Fetched 5 URLs in 2.15 seconds
Average per URL: 0.43 seconds

Key threading concepts: This example demonstrates thread pools (controlling the number of concurrent threads), queues (for thread-safe communication), locks (for protecting shared data), and proper shutdown with poison pills. With 5 workers fetching 5 URLs that each take 2 seconds, threading completes in ~2.2 seconds instead of ~10 seconds sequentially.

Database Query Threading

Threading also excels with database operations:

# file: threading_database_ops.py
import sqlite3
import time
from threading import Thread, Lock
import random

class DatabaseWorker:
    def __init__(self, db_path='test.db', num_workers=4):
        self.db_path = db_path
        self.num_workers = num_workers
        self.lock = Lock()
        self.setup_database()

    def setup_database(self):
        with sqlite3.connect(self.db_path) as conn:
            conn.execute('''
                CREATE TABLE IF NOT EXISTS users (
                    id INTEGER PRIMARY KEY,
                    name TEXT,
                    email TEXT,
                    created_at TIMESTAMP DEFAULT CURRENT_TIMESTAMP
                )
            ''')
            conn.commit()

    def worker(self, worker_id, num_inserts=10):
        conn = sqlite3.connect(self.db_path)
        cursor = conn.cursor()

        for i in range(num_inserts):
            name = f"User_{worker_id}_{i}"
            email = f"user{worker_id}_{i}@example.com"
            cursor.execute(
                'INSERT INTO users (name, email) VALUES (?, ?)',
                (name, email)
            )
            conn.commit()
            time.sleep(0.01)  # Simulate some processing

        conn.close()
        print(f"Worker {worker_id} inserted {num_inserts} records")

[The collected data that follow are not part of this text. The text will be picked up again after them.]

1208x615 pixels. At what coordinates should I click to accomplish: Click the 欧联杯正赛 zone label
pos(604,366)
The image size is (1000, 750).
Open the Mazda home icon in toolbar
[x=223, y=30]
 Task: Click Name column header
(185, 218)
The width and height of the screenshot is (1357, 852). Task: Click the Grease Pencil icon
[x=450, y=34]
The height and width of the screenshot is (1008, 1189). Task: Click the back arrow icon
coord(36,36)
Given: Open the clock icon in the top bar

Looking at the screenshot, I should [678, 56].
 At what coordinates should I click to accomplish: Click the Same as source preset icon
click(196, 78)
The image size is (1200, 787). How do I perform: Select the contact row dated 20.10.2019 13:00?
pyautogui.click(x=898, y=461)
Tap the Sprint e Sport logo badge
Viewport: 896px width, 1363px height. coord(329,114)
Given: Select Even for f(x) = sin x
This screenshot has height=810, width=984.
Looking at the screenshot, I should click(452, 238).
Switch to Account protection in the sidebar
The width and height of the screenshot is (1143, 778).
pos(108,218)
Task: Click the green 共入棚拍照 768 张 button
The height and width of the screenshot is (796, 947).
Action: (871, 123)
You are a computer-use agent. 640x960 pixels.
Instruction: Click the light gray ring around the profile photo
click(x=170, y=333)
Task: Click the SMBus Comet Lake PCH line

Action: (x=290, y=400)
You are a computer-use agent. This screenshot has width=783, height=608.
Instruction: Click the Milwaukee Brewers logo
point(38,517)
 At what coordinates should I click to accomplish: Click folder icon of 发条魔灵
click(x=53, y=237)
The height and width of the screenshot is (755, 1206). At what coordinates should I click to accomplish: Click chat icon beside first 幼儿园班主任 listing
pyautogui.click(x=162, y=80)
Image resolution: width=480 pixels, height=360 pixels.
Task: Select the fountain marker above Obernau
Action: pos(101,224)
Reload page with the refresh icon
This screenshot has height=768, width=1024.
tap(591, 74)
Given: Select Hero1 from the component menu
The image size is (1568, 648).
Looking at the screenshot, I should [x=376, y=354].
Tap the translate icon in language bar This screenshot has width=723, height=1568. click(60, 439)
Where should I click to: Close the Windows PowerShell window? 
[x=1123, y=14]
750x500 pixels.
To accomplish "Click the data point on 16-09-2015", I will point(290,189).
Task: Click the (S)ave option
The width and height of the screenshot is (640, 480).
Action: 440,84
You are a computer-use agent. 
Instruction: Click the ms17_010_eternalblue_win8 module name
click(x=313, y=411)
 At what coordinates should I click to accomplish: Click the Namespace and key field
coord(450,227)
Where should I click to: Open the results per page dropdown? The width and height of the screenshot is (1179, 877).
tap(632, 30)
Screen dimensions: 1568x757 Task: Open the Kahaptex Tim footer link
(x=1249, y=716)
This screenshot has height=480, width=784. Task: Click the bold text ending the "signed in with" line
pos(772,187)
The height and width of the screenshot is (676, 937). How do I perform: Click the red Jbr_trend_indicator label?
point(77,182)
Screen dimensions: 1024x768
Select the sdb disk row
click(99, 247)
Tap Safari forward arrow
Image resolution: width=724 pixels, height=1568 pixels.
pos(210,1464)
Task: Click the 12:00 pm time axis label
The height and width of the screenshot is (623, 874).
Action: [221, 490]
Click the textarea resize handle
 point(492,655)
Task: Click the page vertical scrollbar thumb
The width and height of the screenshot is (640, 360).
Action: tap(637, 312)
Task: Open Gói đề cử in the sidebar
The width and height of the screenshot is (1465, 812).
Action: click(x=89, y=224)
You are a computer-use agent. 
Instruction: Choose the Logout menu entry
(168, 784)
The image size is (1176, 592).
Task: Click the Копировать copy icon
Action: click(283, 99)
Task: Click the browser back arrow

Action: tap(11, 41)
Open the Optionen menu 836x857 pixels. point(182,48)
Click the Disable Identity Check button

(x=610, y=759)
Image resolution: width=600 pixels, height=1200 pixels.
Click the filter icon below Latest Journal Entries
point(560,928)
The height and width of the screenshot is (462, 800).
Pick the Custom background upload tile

    def run_concurrent_inserts(self, total_inserts=40):
        inserts_per_worker = total_inserts // self.num_workers
        start = time.time()

        threads = []
        for i in range(self.num_workers):
            t = Thread(
                target=self.worker,
                args=(i, inserts_per_worker)
            )
            threads.append(t)
            t.start()

        for t in threads:
            t.join()

        elapsed = time.time() - start

        with sqlite3.connect(self.db_path) as conn:
            cursor = conn.cursor()
            cursor.execute('SELECT COUNT(*) FROM users')
            count = cursor.fetchone()[0]

        return count, elapsed

if __name__ == "__main__":
    worker = DatabaseWorker(num_workers=4)
    count, elapsed = worker.run_concurrent_inserts(40)
    print(f"\nInserted {count} total records in {elapsed:.2f} seconds")

Output:

Worker 0 inserted 10 records
Worker 1 inserted 10 records
Worker 2 inserted 10 records
Worker 3 inserted 10 records

Inserted 40 total records in 0.45 seconds
Character stuck in bottleneck representing Python GIL blocking threads
The GIL in action — everyone lines up, one thread at a time.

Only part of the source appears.